§ **BRIEF**
Only the last stretch of the records is wanted: restate word for word the line with "The image size" and every line after it.

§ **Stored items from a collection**
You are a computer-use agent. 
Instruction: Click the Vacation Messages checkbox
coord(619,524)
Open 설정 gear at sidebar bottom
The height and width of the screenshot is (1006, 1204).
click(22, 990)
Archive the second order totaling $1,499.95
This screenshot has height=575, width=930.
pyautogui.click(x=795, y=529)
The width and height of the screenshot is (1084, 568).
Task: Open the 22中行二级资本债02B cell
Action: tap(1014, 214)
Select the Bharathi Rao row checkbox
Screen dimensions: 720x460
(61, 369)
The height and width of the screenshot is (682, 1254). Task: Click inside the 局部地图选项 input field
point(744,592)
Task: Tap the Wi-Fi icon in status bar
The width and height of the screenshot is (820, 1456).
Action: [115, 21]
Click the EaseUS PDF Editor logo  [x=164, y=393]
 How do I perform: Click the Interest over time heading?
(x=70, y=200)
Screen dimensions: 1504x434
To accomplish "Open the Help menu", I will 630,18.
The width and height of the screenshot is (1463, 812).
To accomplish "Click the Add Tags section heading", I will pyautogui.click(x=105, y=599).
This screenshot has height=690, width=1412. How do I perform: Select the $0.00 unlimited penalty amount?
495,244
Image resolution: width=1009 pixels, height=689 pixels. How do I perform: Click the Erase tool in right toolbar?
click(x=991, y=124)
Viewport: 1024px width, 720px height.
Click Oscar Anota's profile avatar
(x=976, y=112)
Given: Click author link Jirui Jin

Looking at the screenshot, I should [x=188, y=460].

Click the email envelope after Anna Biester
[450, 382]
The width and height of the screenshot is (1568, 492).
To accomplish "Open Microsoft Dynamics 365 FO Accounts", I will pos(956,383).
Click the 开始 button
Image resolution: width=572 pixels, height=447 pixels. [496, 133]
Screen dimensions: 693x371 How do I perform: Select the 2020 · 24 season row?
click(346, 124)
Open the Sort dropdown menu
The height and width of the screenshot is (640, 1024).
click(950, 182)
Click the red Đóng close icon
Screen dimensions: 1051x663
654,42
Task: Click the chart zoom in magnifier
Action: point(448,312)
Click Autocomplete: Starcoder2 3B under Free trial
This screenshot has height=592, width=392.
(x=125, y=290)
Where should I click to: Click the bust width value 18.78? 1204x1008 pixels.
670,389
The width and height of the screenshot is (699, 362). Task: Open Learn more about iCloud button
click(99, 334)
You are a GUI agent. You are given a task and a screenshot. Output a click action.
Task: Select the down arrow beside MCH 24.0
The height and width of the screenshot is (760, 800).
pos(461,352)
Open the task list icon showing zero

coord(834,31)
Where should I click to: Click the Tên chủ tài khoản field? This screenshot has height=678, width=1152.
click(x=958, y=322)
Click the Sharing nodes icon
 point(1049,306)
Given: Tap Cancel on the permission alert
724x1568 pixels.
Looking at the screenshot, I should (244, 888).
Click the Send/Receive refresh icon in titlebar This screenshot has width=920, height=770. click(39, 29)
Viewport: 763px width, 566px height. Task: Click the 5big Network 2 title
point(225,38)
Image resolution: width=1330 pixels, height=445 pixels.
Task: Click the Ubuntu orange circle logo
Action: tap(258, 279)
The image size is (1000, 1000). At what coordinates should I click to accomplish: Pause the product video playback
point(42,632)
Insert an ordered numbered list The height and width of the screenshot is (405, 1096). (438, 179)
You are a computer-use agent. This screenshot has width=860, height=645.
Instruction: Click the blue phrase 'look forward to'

§ **EXERCISE SOLUTION**
The image size is (1000, 1000). At what coordinates should I click to accomplish: Pause the product video playback
point(42,632)
Insert an ordered numbered list The height and width of the screenshot is (405, 1096). (438, 179)
You are a computer-use agent. This screenshot has width=860, height=645.
Instruction: Click the blue phrase 'look forward to'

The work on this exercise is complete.